Without the pictures, retype exactly the lines from the top of the entries below through the line that contains "Añadir a la cotización (1103, 1128)".

[Records from a data source]
....

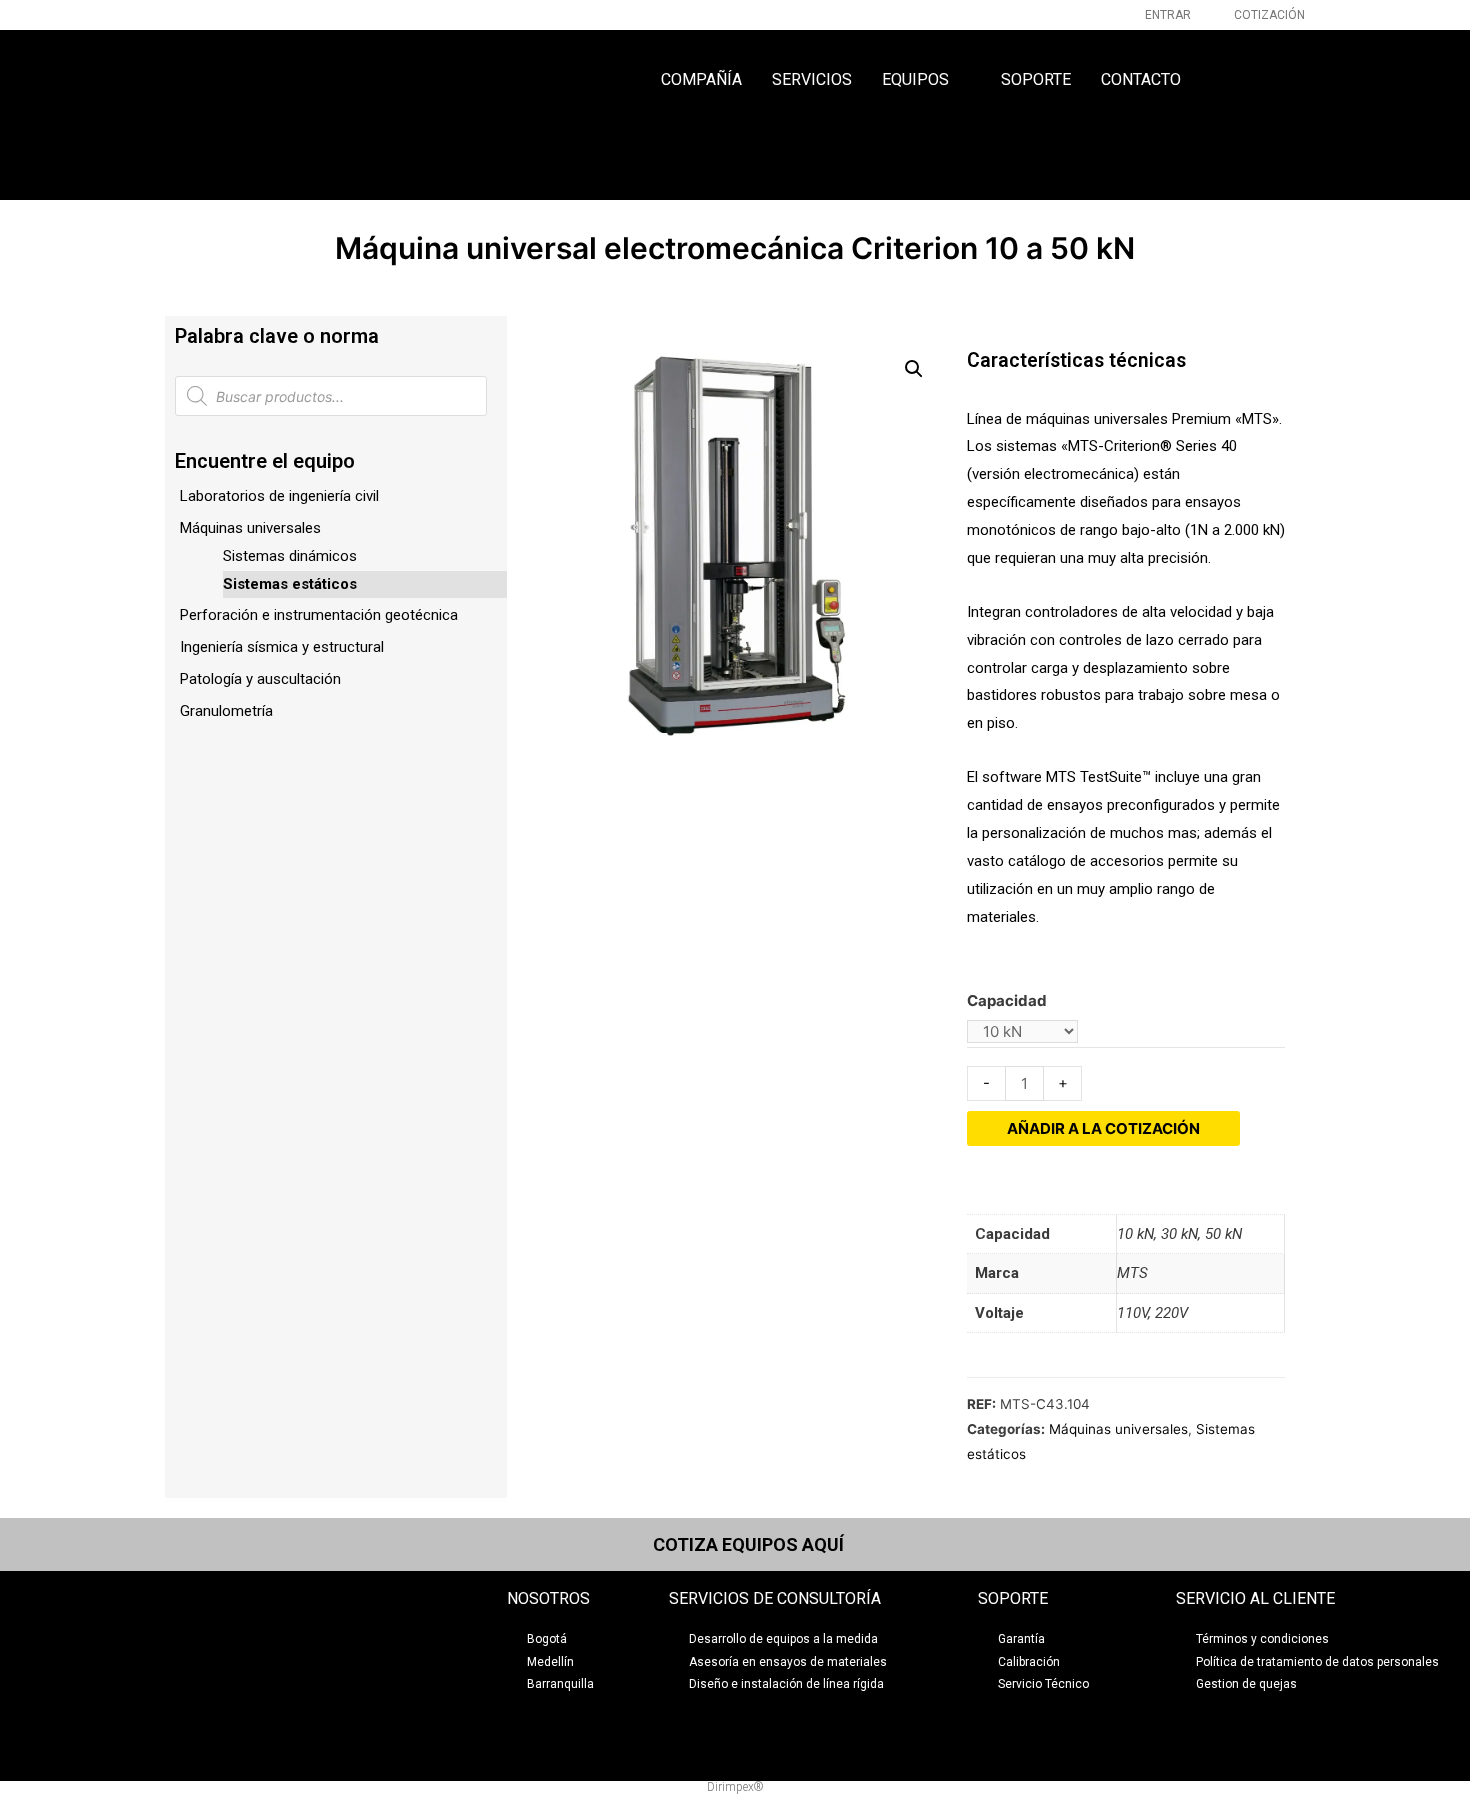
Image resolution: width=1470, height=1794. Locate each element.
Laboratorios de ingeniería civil (279, 496)
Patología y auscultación (260, 679)
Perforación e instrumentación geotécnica (319, 615)
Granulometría (226, 711)
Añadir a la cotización (1103, 1128)
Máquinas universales (250, 528)
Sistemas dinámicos (290, 556)
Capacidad (1007, 1000)
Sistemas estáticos (290, 584)
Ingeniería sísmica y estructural (282, 647)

....

THE ANSWER –
Image resolution: width=1470, height=1794. Locate each element.
Laboratorios de ingeniería civil (279, 496)
Patología y auscultación (260, 679)
Perforación e instrumentación geotécnica (319, 615)
Granulometría (226, 711)
Añadir a la cotización (1103, 1128)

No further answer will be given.